I quit the hobby when I first got married.
About ten years in I got the itch and built back into it. Went to the Harmony on 23rd and got a couple of hand jobs. A couple of lap dances to completion.

Then my excuse was I had never had an Asian.

At the time Newsday would print the actual address of the place.
First it was a slow incredible bbbj at an amp on Sunrise and 110.

Then FS at a place on Horace Harding in Fresh Meadows.
As soon as my condom covered cock penetrated her I knew there was no going back.

And this is when I was still having great sex at home.
I just needed the thrill of different pussy.

Funny because now that is no longer the case.
Age maybe? I found something great and have no desire to stray.
I loved that place on Horace Harding. Nice Asian ladies. Table shower and boom boom. Back in the 90s. There was a Latina crew working out of there a few years ago. Maybe 4. Not so good. Very dirty smelled like a gym locker room.
 

billyS

Reign of Terror
I loved that place on Horace Harding. Nice Asian ladies. Table shower and boom boom. Back in the 90s. There was a Latina crew working out of there a few years ago. Maybe 4. Not so good. Very dirty smelled like a gym locker room.
I remember there was a little outdoor mall near by anchored by Filienes Basement. I parked there and walked over.
I remember seeing the TS room but at the time I didn't know what it was.
It was definitely the mid 90's when I went here.
 

billyS

Reign of Terror
Ahh the good old days.
Queens was always my favorite place to monger.
Lots of options
Pre-marrige my go to spot was in Queens.
On Queens Blvd above a Great Bear and across the street from the Pan American hotel. There was a McDonald's or Burger King across the side street and I'd park there and enter thru door on the side street. Straight up a long flight stairs and at the top was a girl in a booth who sold you a ticket for two dollars them buzzed you in.
Once inside you usually had your choice of two or three girls. Mostly Black and Hispanic, occasionally a white girl. For most part young.
This was early 80's. No UG, hell no internet.
But the reviews I could have written!
 

SUPAMAN

Not here for the bear hunting
I say this all the time. As humans we have this need to believe we are highly evolved and masters of the universe. But frankly, we’re but a monkeys hair away from being neaderthals. Evolution has barely touched us if you believe the earth is billions of years old. And those deep biological urges haven’t gone away. But try explaining that to your women’s lib SO!!
Neanderthals had larger brains than modern humans.
 
Being married 3 times , I can honestly say that I went into all three with good intentions. All three started out fucking like bunnies 5x a day. But then that quickly goes down to twice a day. Then after a while.... Once a day. Then 3x a week . Down to 2 then 1 x then once every other week.

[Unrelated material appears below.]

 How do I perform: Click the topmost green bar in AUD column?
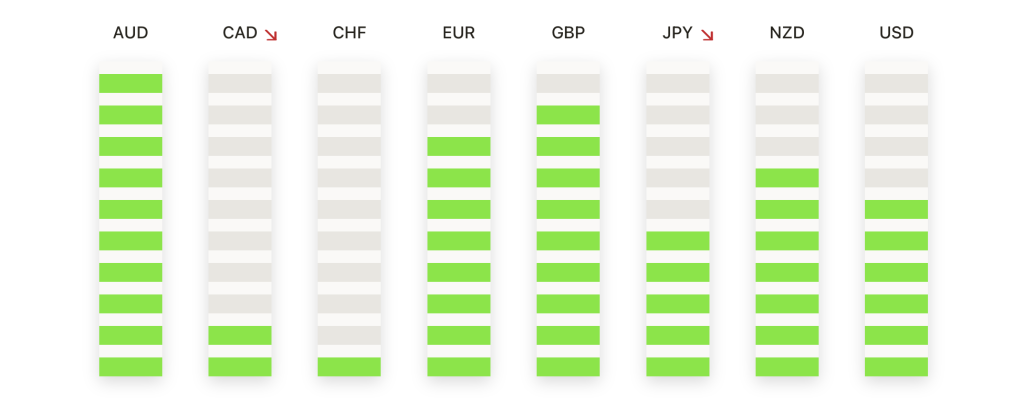(x=131, y=84)
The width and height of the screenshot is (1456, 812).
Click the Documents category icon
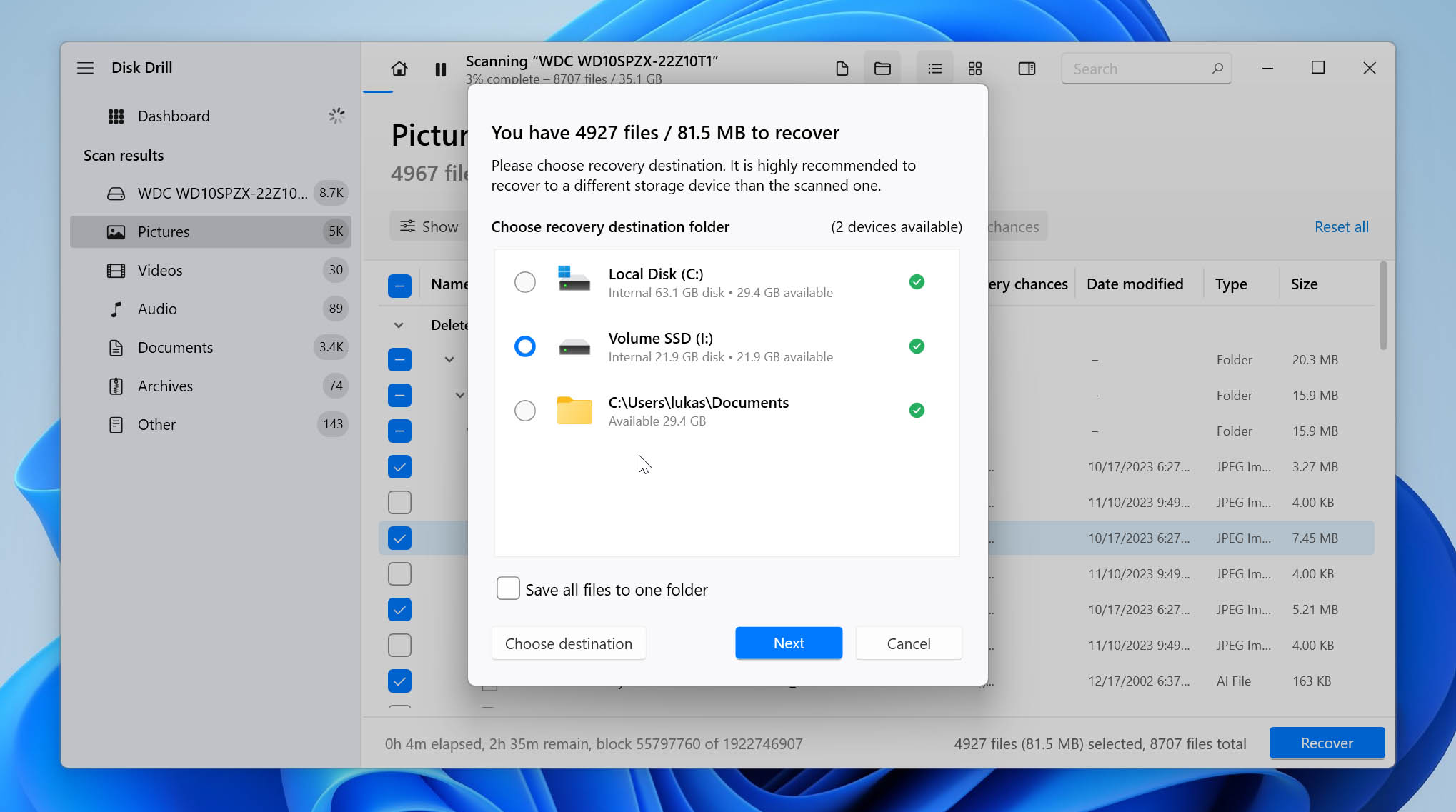(x=115, y=347)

During this time, new pussy becomes very alluring. I try to resist , and I can hold out for a while. But eventually, there’s an excuse that will make me walk into that hotel room. Maybe an argument. No sex on a night I may have been horny.

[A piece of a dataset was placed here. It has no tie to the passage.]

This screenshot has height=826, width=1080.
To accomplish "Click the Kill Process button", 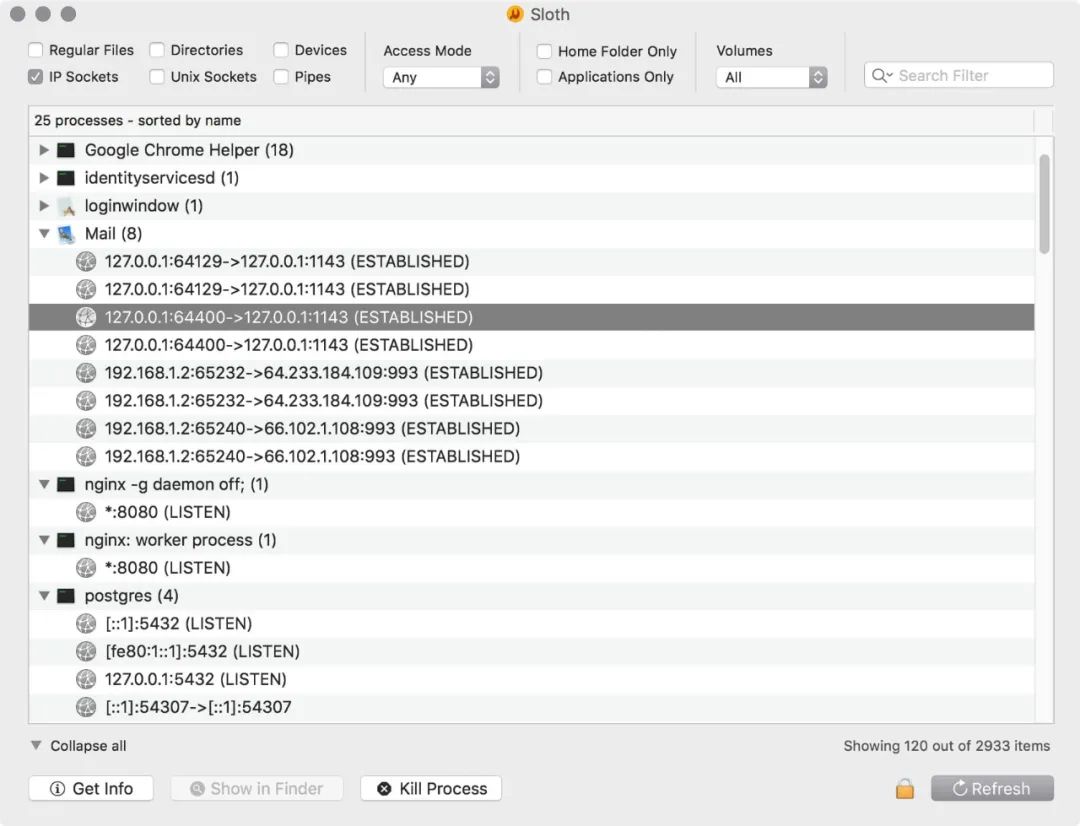I will (430, 788).
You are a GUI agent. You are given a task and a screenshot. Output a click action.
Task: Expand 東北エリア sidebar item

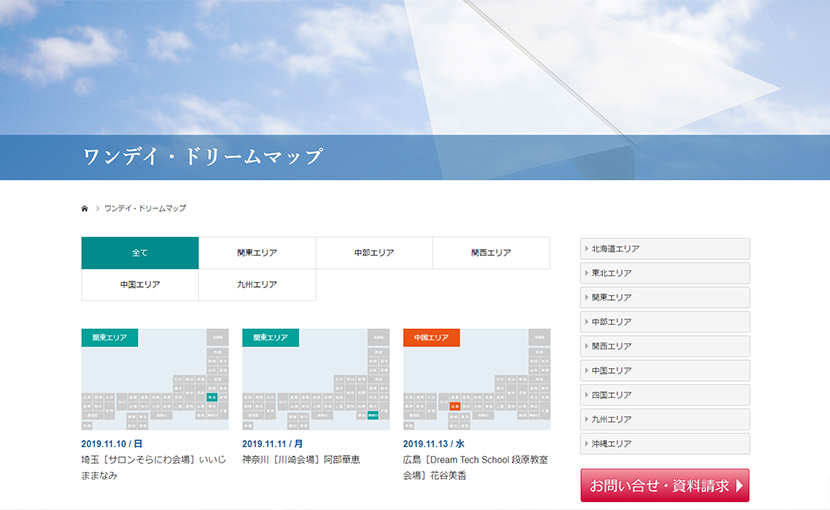(665, 273)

Nowadays, I try to limit myself to my last remaining sugar baby (but not always successful). But even she gets tiring. I have to hear her woes . It’s the same bbbjcim spit for the last couple of years. (But she’s young and hot) .

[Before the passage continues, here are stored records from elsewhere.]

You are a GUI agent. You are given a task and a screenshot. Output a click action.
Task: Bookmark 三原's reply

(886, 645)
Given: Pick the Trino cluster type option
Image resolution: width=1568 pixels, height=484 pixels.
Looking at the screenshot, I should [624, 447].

It should just be like the old west . Go out , mine for gold. Come back, cash in , get cleaned up, liquors up and laid. That is until your funds run out. Then you’ll go out and do the same thing all over again. Hopefully when you roll back into town again, there’s a new line up of ladies. ;)
 
its tough, like i literally was taking a break from seeing anyone at least this month.
found myself going to 2 different amps in the week.
i didnt even crave it like that though, idk what made me go even on the way back i was like wtf, that wasnt that good anyway just wasted some $.
Yeah, sometimes I find myself going just because I have freed up some time and then I realize that my job makes it pretty easy for me to free up some time so why am I behaving like I better get it while I can.

I do have a problem with appointments. I can free up time but it's difficult to say what time exactly that will be.